## PROBLEM DESCRIPTION
Take the lines below between the one holding "Task: Open the Table tab" and the one holding "Image resolution: width=733", inclusive, and copy them exactly. Add nothing.

Items listed in a dataset
***

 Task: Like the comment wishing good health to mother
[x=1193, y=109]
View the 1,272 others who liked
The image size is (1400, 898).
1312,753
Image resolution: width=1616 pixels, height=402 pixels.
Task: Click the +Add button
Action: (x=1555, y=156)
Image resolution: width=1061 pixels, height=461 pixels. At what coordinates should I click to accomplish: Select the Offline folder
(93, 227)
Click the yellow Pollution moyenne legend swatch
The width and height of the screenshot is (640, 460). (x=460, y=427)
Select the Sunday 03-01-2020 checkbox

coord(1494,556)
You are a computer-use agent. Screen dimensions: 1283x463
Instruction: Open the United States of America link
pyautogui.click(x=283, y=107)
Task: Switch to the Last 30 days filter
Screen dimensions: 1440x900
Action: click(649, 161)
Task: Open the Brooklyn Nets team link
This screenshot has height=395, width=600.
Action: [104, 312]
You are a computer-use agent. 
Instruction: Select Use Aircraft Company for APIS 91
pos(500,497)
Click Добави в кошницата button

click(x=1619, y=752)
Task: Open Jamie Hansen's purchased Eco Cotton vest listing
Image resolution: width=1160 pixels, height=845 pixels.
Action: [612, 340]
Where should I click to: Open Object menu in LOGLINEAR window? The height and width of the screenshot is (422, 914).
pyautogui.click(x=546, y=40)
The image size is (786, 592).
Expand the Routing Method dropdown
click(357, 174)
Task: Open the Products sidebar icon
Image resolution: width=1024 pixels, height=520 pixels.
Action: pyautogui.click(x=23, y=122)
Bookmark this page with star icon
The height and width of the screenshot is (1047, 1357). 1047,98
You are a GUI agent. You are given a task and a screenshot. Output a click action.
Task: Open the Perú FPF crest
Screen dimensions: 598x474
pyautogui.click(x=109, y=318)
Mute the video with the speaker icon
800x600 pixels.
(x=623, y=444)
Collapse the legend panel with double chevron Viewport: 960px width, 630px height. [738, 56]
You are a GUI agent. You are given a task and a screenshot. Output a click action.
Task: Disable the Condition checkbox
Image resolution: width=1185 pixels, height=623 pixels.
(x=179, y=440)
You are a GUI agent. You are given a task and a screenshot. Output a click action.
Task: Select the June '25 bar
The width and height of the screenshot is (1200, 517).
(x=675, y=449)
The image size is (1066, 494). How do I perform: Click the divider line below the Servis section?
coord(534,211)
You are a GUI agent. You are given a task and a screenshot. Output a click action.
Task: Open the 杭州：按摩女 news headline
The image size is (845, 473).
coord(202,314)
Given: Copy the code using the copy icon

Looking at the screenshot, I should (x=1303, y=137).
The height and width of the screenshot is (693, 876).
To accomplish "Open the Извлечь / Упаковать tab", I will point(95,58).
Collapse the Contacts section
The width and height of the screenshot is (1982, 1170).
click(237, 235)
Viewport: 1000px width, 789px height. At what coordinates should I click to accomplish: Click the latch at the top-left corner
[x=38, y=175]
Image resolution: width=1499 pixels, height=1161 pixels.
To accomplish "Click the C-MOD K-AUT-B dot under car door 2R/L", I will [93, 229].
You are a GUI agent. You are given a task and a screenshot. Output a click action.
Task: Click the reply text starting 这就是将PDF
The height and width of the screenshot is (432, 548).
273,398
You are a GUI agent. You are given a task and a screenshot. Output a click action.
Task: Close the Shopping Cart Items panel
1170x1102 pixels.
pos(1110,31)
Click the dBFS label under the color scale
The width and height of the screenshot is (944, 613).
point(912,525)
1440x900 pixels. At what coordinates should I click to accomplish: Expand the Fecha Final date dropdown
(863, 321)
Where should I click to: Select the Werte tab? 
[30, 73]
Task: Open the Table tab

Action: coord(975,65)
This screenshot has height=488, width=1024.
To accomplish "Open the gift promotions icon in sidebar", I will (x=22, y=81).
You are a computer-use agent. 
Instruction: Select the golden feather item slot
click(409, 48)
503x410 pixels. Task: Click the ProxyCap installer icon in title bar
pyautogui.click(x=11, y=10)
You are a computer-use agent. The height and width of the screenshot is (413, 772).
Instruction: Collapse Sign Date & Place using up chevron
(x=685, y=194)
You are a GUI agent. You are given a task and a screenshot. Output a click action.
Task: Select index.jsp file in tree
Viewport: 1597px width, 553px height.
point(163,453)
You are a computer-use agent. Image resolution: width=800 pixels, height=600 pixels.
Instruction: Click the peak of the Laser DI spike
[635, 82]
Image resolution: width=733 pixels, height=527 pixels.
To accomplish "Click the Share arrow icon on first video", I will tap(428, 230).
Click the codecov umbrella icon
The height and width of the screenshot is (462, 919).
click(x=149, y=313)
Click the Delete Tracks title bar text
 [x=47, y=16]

***

## ANSWER SECTION
Task: Open the Table tab

Action: coord(975,65)
This screenshot has height=488, width=1024.
To accomplish "Open the gift promotions icon in sidebar", I will (x=22, y=81).
You are a computer-use agent. 
Instruction: Select the golden feather item slot
click(409, 48)
503x410 pixels. Task: Click the ProxyCap installer icon in title bar
pyautogui.click(x=11, y=10)
You are a computer-use agent. The height and width of the screenshot is (413, 772).
Instruction: Collapse Sign Date & Place using up chevron
(x=685, y=194)
You are a GUI agent. You are given a task and a screenshot. Output a click action.
Task: Select index.jsp file in tree
Viewport: 1597px width, 553px height.
point(163,453)
You are a computer-use agent. Image resolution: width=800 pixels, height=600 pixels.
Instruction: Click the peak of the Laser DI spike
[635, 82]
Image resolution: width=733 pixels, height=527 pixels.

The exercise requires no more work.